On several occasions we have made it clear to our staff that “Chef meals” and “shift meals” are not part of the compensation package. Yet, daily we see employees carrying out food which is given to them by our chef. Let me say that we have a great Chef, but the economy is making it difficult to make ends meet. How do we stop this pilfering before it shuts us down?

To be a little more specific, the restaurant was purchased two years ago by this novice couple with no industry experience. They saw a profitable operation go south along with the rest of the casual dining segment. The question above was one of a series of issues they were requesting help with - it was the easiest to answer, but the most difficult for them to execute.

My answer:

Let me see if I can put this question in perspective;

  • You have a “great” chef helping people steal from you.
  • These thefts are keeping you from paying bills.
  • Not paying bills will put you out of business.
  • Now your “great” chef will have no job and you will have lost your investment.

Stealing, in good times or bad is still theft. Great chefs don’t steal or facilitate others to carry off food. For everything you see, I can wager there is twice as much you aren’t seeing. If the answer isn’t clear, we need to get you out of the restaurant business!

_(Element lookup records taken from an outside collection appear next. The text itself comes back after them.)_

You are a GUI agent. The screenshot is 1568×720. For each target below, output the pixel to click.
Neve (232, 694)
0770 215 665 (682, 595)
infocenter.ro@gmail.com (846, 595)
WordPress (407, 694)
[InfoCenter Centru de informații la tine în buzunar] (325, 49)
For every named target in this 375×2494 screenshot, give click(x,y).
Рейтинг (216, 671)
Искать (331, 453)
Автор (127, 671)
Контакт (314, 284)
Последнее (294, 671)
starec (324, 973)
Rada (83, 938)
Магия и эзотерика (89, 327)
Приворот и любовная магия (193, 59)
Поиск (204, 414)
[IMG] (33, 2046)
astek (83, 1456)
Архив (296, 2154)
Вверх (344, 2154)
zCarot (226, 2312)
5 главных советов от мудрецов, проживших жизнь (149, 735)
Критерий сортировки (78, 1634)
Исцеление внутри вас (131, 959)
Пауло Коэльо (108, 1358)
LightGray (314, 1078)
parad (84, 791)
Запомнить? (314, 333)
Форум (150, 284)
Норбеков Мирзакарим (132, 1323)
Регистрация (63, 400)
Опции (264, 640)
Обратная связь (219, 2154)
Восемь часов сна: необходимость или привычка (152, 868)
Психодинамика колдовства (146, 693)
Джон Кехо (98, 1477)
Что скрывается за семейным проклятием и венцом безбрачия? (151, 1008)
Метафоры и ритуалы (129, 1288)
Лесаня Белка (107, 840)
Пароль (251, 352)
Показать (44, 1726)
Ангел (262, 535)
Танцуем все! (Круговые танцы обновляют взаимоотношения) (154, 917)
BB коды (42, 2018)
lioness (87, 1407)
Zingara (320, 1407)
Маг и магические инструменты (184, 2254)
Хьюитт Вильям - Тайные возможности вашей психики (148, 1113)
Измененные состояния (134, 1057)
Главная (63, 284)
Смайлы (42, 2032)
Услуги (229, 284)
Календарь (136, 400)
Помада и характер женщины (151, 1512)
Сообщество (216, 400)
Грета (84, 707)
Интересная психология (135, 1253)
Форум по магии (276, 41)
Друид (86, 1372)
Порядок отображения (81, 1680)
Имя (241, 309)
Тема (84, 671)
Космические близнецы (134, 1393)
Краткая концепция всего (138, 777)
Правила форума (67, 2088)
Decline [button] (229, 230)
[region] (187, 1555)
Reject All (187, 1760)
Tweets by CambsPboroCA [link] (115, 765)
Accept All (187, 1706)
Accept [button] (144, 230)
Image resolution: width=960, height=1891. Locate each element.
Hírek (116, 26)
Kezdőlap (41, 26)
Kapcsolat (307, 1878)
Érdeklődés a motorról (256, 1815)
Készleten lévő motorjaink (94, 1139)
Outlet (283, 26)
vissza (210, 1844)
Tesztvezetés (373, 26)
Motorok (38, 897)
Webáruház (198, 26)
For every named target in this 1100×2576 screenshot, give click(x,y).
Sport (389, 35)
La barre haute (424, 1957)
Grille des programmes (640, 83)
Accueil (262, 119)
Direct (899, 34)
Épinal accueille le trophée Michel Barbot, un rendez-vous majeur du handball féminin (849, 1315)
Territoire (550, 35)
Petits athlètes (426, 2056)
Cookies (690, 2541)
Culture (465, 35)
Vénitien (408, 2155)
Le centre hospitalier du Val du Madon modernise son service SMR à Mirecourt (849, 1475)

Running a restaurant is no picnic and making difficult decisions comes with territory. There are no blurring lines when it comes to many issues - theft is clearly at the top of the list. If you see grazing, unauthorized food packages, missing pieces of dessert, excessive liquor pours, inventory shortages - you can ignore it, call it something else, make excuses and have other names for it, but it is theft. It never gets better by keeping thieves on the payroll under ANY circumstances.